Records below:
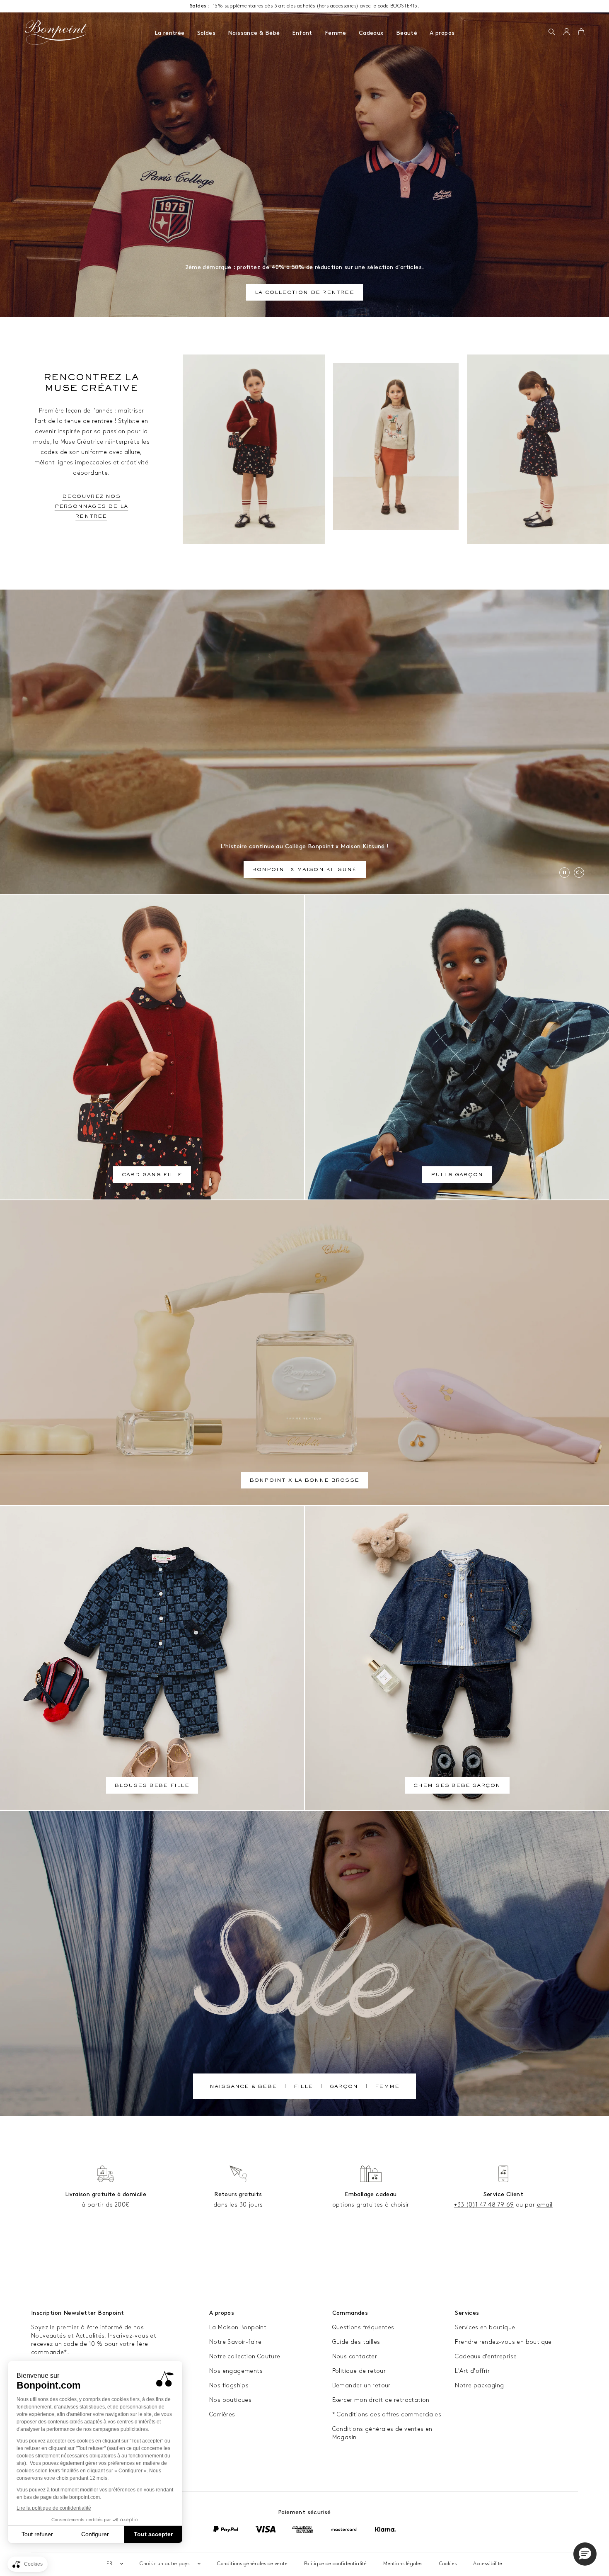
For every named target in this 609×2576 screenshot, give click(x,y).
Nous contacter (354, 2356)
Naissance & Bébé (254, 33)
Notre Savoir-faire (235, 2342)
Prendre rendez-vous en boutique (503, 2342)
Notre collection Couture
End of Records.
**The problem:**
Copy each line above that contains the string "Notre".

**Output for this task:**
Notre Savoir-faire (235, 2342)
Notre collection Couture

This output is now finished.